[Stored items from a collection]
···

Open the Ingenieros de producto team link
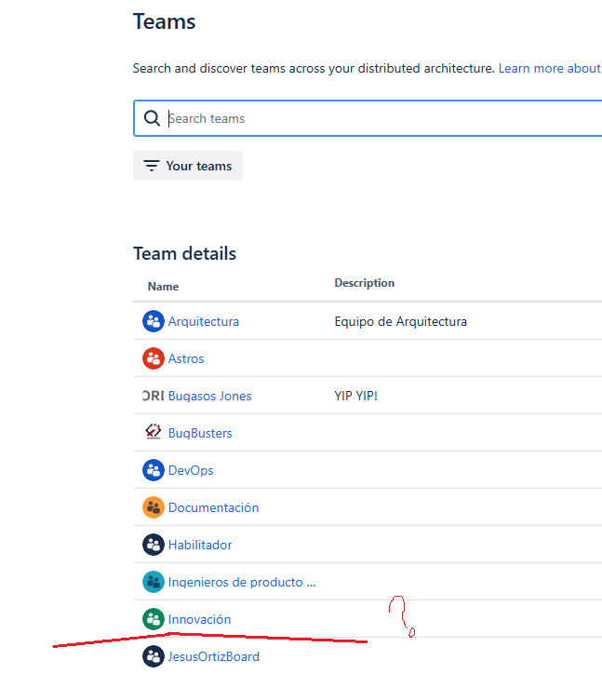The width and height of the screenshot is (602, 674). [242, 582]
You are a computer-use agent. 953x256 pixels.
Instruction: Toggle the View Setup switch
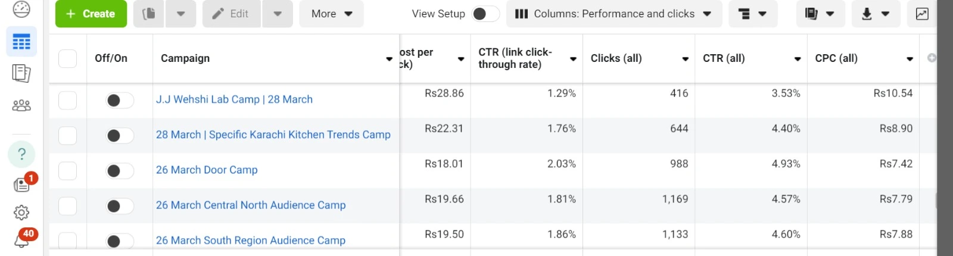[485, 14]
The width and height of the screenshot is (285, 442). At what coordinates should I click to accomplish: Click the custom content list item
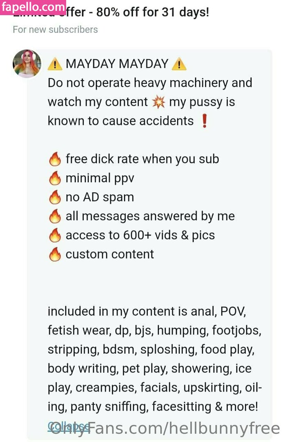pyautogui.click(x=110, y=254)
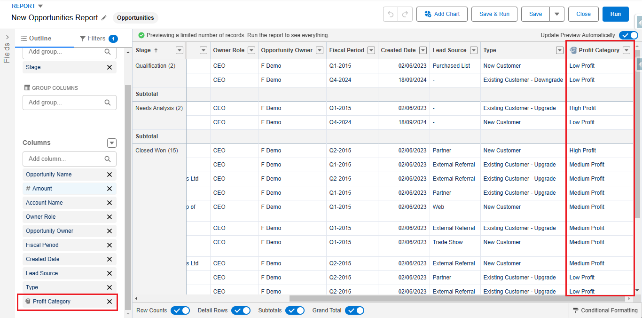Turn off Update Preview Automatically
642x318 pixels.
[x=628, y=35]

···

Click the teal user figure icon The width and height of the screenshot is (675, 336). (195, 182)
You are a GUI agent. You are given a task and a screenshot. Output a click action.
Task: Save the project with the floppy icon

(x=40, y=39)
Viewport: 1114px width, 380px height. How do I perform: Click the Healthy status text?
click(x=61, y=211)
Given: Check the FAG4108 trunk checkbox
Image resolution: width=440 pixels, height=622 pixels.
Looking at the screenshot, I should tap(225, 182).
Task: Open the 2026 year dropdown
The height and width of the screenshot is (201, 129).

···

__TASK PROMPT__:
From the data above, output exactly the lines between the one containing "Viewport: 1114px width, 380px" and the one containing "The height and", counting both of them.

__SOLUTION TO THIS PROBLEM__:
Viewport: 1114px width, 380px height. How do I perform: Click the Healthy status text?
click(x=61, y=211)
Given: Check the FAG4108 trunk checkbox
Image resolution: width=440 pixels, height=622 pixels.
Looking at the screenshot, I should tap(225, 182).
Task: Open the 2026 year dropdown
The height and width of the screenshot is (201, 129).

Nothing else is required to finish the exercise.